**Exercise details**
In the listing below, locate the line containing "Click the Morrison Cup Solutions store title" and copy it and every line after it through the end, exactly as written, leaving out any pictures.

_ _ _ _ _

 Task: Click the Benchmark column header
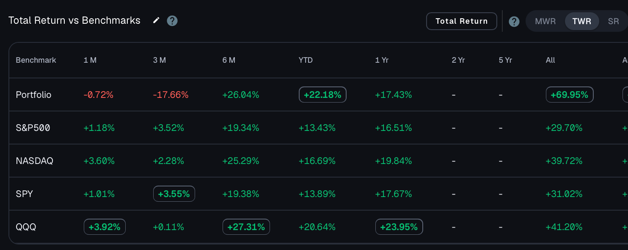click(x=36, y=60)
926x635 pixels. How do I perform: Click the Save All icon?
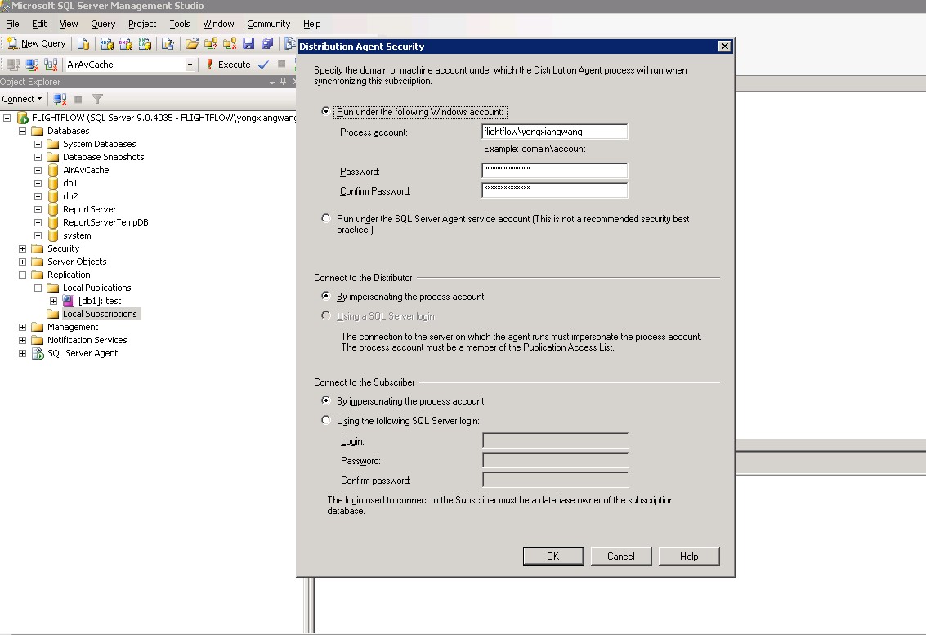(266, 43)
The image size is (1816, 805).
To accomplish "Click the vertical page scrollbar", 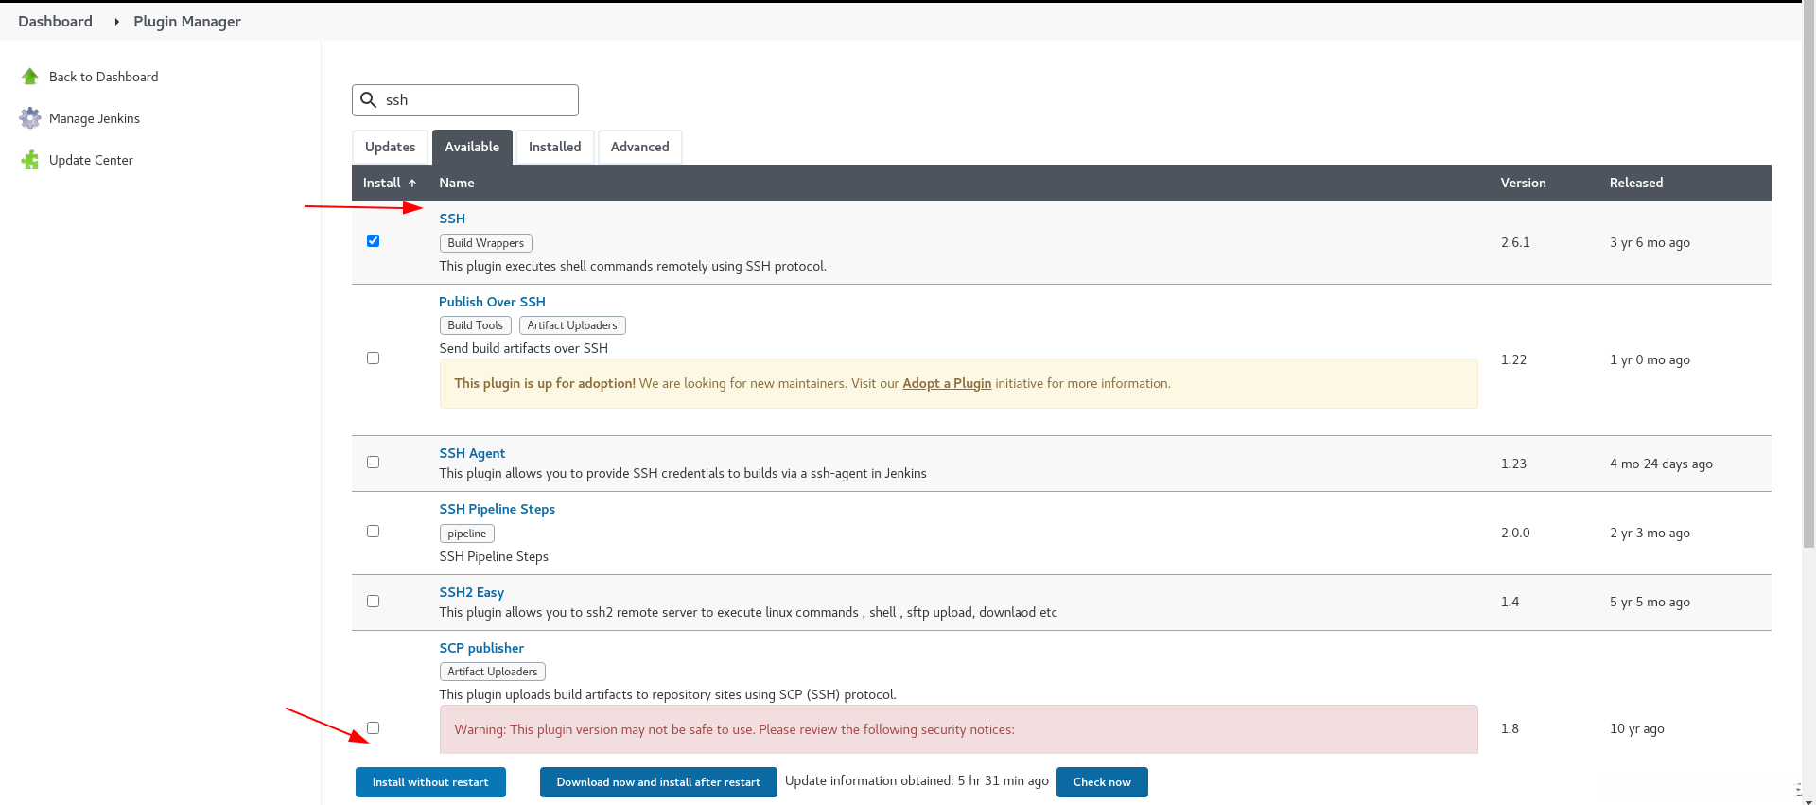I will pyautogui.click(x=1808, y=284).
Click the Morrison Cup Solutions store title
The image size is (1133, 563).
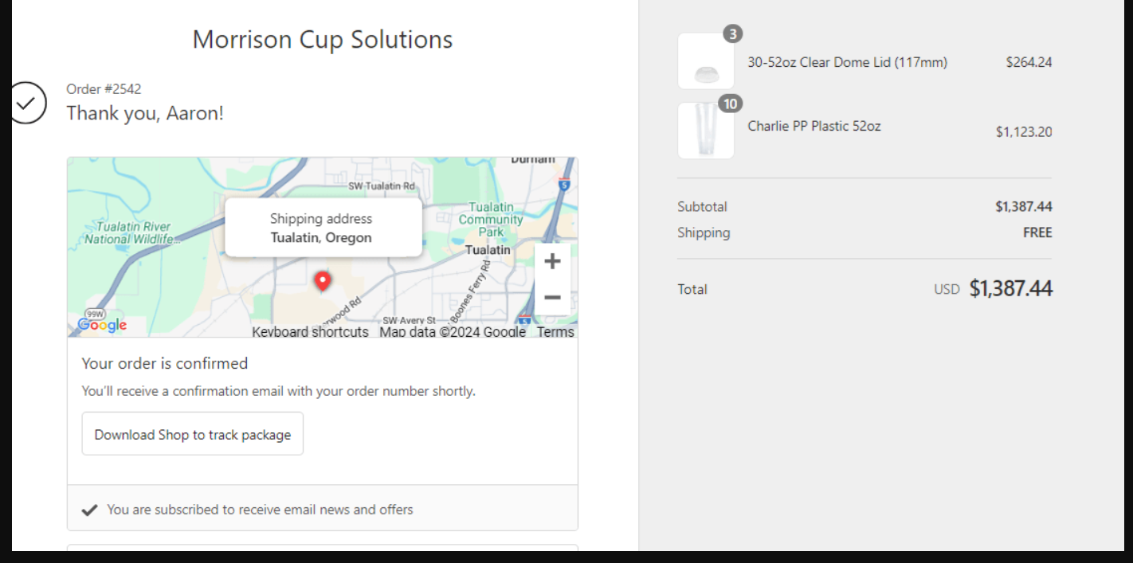(323, 40)
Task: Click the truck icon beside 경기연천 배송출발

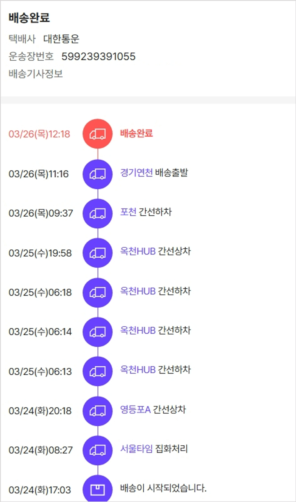Action: [x=97, y=174]
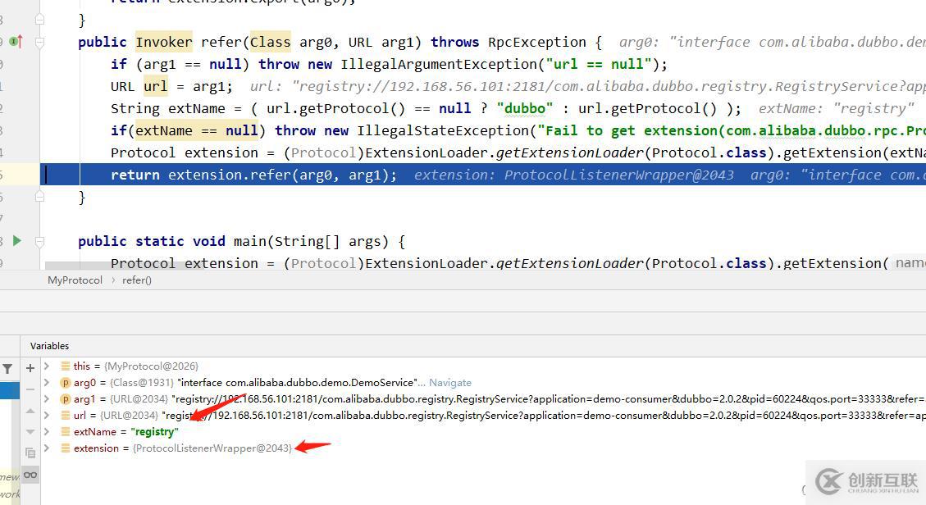Select the Variables tab
The height and width of the screenshot is (505, 926).
tap(49, 346)
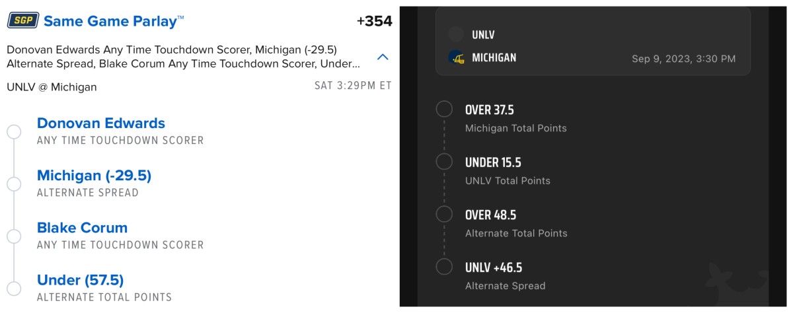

_ _ _ _ _

**Finished exercise**
Click the Morrison Cup Solutions store title
The image size is (1133, 563).
(323, 40)
Task: Click the truck icon beside 경기연천 배송출발

Action: [x=97, y=174]
Select the Variables tab
The height and width of the screenshot is (505, 926).
tap(49, 346)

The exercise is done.